SUICIDE BOMBERS – WHY DO THEY DO IT? (PART 2)
Last year, I wondered why the Muslim world was producing so many suicide bombers. So I went on a course at St Albans to try to find out. I came to the conclusion that there were three particular Islamic beliefs that lay behind the phenomenon. Last month I looked at the first of these, the Islamic view of God.This month I look at the last two.
The legalistic nature of Islam
If salvation or eternal life comes from good works, it is very important to know what is a good work and what is not. In any society, this can only be determined by laws and therefore by lawyers. Muslim clerics are not pastors in the Christian sense, but interpreters of the law.
We all now know that Islam is not a single monolith. Like Christianity, it has different denominations. We are all aware from daily news bulletins that there is a major split in Islam between Sunni and Shia Muslims, even if we don’t quite know what the differences are. (They are more to do with history and religious practice than theology.) But even within the majority Sunni populations there are different interpretations of Islam. Given its legalistic nature, these are different schools of Islamic law.
There are four main schools, the Hanafi, the Maliki, the Shafii and the Hanbali. All of them started within 200 years of Mohammed’s death in 632. Some of the differences between them appear to us to be obscure. For example, the four schools give different numbers for the number of men that need to be present if Friday prayers are to be lawful. The Hanafi school says three, the Maliki twelve and the Safii and Hanbali schools say forty. In a religion of salvation by works, these differences matter. If you follow the Hanbali school and only thirty nine men turn up on a Friday, your prayers will not count in your final balance of judgement.
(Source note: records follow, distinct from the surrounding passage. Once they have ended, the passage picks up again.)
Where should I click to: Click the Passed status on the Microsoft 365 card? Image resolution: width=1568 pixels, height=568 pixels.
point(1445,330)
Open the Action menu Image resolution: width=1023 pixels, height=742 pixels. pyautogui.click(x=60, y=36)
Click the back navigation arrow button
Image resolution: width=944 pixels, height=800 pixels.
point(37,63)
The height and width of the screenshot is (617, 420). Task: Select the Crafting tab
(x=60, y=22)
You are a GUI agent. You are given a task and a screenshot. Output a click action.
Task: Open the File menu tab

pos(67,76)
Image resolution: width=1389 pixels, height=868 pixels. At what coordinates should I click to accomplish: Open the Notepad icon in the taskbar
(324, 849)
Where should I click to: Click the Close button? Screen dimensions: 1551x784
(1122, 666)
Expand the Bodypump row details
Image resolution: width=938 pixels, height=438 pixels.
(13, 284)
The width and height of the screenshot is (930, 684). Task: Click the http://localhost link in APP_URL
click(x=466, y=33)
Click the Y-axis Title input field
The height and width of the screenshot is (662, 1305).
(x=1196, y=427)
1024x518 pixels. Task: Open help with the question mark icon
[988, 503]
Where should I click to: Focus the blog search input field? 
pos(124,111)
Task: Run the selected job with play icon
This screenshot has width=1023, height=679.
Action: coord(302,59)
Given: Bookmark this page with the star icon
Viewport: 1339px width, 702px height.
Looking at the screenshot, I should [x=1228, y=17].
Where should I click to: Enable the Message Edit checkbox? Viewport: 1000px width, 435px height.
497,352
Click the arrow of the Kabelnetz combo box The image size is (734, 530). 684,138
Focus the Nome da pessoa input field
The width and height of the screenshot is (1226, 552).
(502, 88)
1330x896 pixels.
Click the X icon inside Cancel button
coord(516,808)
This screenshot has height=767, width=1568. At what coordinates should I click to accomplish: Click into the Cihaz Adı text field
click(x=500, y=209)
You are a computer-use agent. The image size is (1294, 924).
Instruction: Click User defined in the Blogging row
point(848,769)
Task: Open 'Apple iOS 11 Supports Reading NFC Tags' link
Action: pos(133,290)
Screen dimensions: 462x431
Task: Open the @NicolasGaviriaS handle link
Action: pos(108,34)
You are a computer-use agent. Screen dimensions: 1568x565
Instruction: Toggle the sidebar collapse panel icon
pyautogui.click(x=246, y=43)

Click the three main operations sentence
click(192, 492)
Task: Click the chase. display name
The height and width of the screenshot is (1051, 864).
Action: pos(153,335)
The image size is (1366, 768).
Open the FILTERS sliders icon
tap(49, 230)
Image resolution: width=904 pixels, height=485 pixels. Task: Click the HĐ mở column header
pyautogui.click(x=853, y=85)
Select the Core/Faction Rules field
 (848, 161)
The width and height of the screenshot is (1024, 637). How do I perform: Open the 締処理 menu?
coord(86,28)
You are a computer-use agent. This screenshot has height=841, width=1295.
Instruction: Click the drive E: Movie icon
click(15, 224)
This is just one example of the legalistic nature of Islam and one example of the differences of interpretation. Of the four, the Hanbali school is perhaps the strictest. It is the school prevalent in Saudi Arabia, where an even more austere version has been developed, now known as the Wahabi school. This developed in the eighteenth century in order to try to return the Hanbali school to its roots. The Saudi royal family is now heavily dependent on the support of the Wahabis and therefore it uses its petro-dollars to push the Wahabi interpretation of Islam into the rest of the Muslim world. It is from this school of thought that the modern Islamist movement grew. This emphasises a rather different Muslim view of salvation, a view which the vast majority of Muslims would reject, but which nevertheless motivates the suicide bombers.
Instant Salvation Through Jihad
It is wrong to consider Osama Bin laden and his followers as a one off or a small grouping. Bin Laden and Al Qaeda are only part of a much wider movement based upon one particular interpretation of Islam. But this movement emphasises the more warlike parts of Islam rather than the more peaceful. It interprets Jihad more as a struggle between the Islamic world and the rest than as struggle within the soul of the individual Muslim between right and wrong.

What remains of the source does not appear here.